Entretanto, ela jamais perdeu a linha, sendo indelicada com quem quer que fosse, recebendo o tratamento que lhe era dispensado como um animalzinho de estimação devidamente bem treinado. Mas seus reflexos psíquicos estavam sempre em alerta, pondo em seu devido lugar qualquer um que se atrevesse a pisoteá-la. Seu radar estava sempre mais atento às investidas de certos homens que, pelo fato de sabê-la uma pobretona que não tinha onde cair morta, resolviam aproveitar-se da situação delicada, convictos de que ela era fácil e que não ofereceria nenhuma resistência em troca de alguma miçanga. Seu respeito foi definitivamente conquistado no grupo quando varejou por uma janela um Cartier que um de seus predadores usou como isca para levá-la para cama.

No final da viagem, o tipo de vida que Lili estava levando começara a cansar sua beleza. Mesmo assim, fechou os olhos e cumpriu seu dever. É bem provável que se não fosse por Lili, jamais tivesse percebido que os ricos gozam do que quer que seja, sem nenhum esforço, com certa precedência em relação aos outros. Isto os fazia entrar em colapso. Ao invés de amadurecer, apodreciam. Carcomidos pela indolência, acabavam trafegando por uma vida que aos poucos ia perdendo totalmente seu sentido. Luísa tinha certeza de que eles mereciam a forca.

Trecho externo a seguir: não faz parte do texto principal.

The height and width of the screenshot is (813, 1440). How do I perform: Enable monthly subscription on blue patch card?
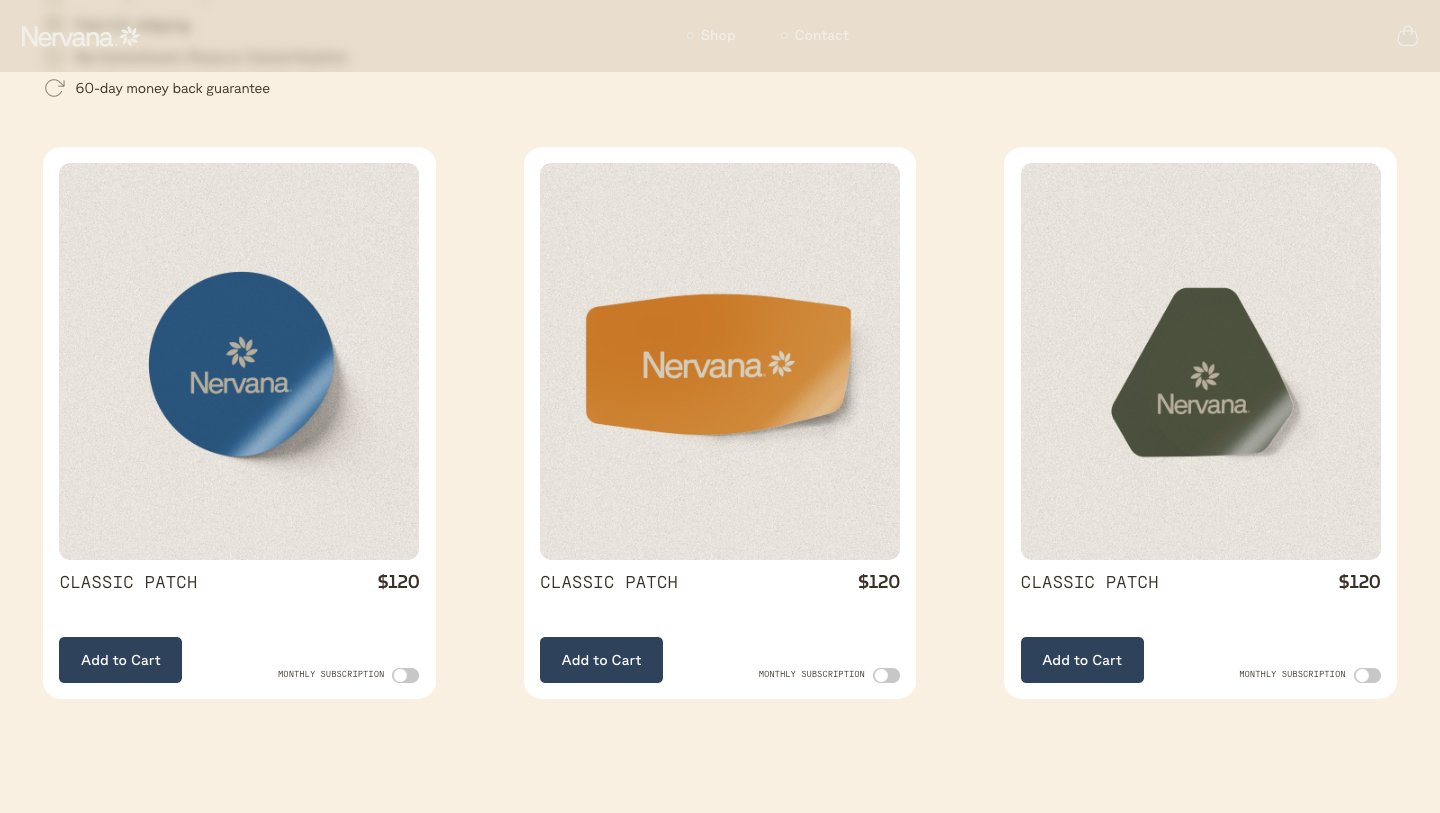tap(405, 675)
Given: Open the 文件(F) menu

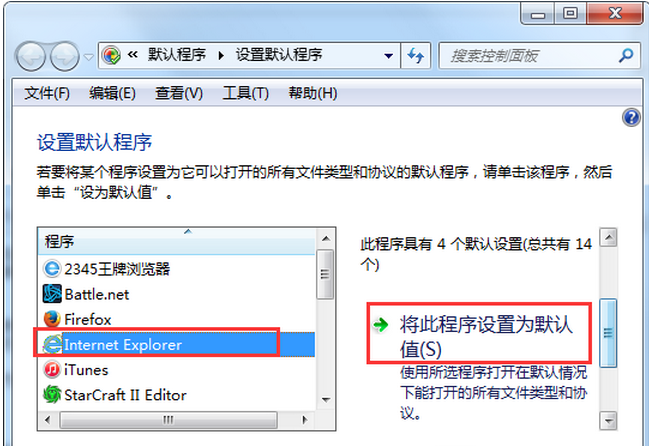Looking at the screenshot, I should point(47,93).
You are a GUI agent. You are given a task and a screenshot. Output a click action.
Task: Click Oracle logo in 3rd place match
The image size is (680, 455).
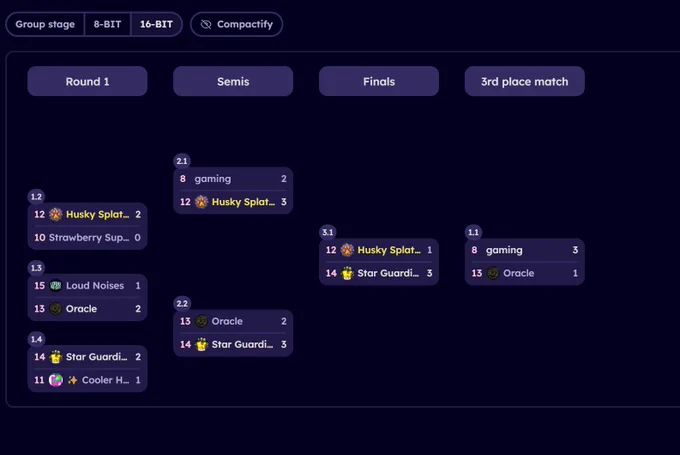click(x=493, y=273)
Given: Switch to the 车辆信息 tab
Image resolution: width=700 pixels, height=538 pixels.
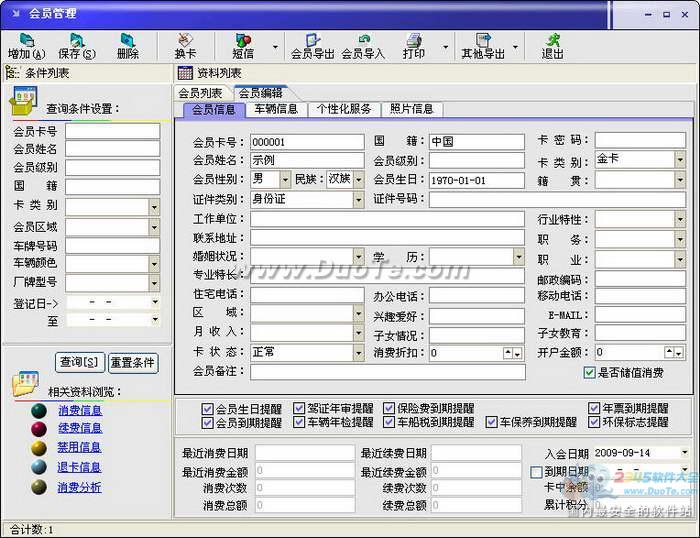Looking at the screenshot, I should click(x=276, y=109).
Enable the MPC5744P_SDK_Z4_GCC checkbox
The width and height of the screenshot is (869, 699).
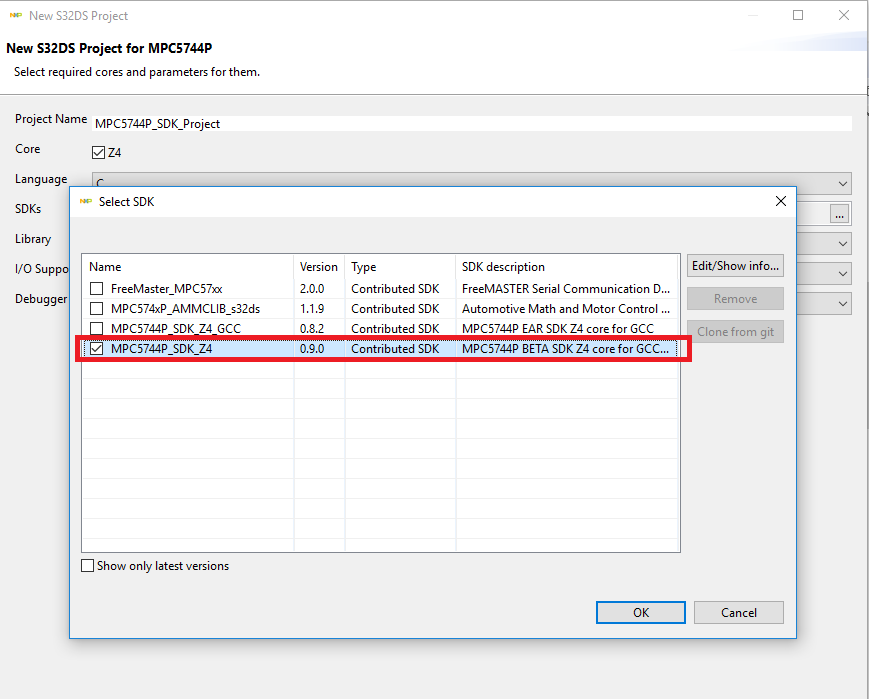tap(97, 329)
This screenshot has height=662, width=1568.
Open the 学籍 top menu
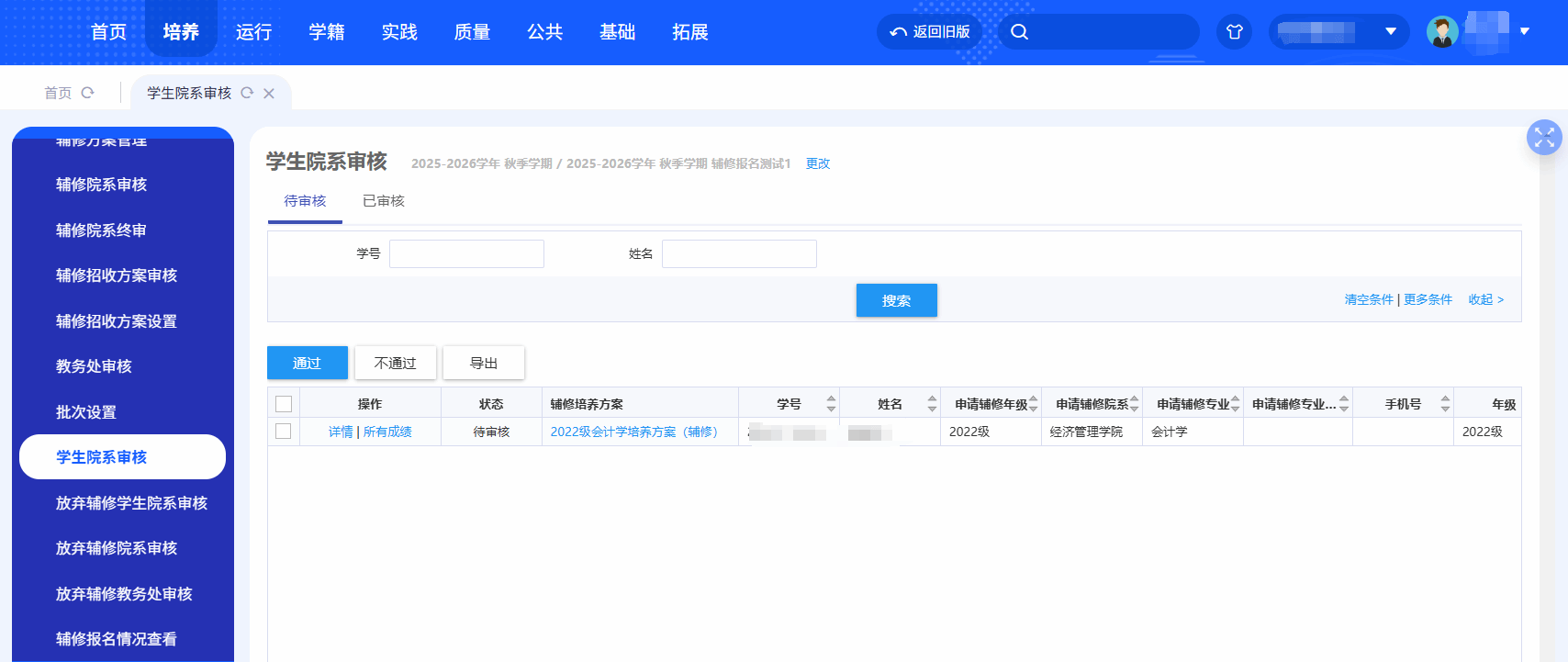(x=326, y=32)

Mas também, obviamente, aprendera muito no sentido cultural. Isto nunca poderia ser negado: Lili foi sempre muito útil, serviçal, jamais negando seu auxílio. Enfim, aquela viagem inesperada, que, inclusive, permitiu-lhe observar que os homens ingleses eram possuídos por uma estranha beleza, não encontrada em homem algum da Europa, embora, com toda justiça, em certos casos críticos, fossem como se a natureza tivesse dormido no ponto ou rogado uma praga, enfim, aquilo tudo foi como um complemento duma educação que parecia fadada a olhares sempre ansiosos e inconformados sobre revistas e livros, geralmente, emprestados.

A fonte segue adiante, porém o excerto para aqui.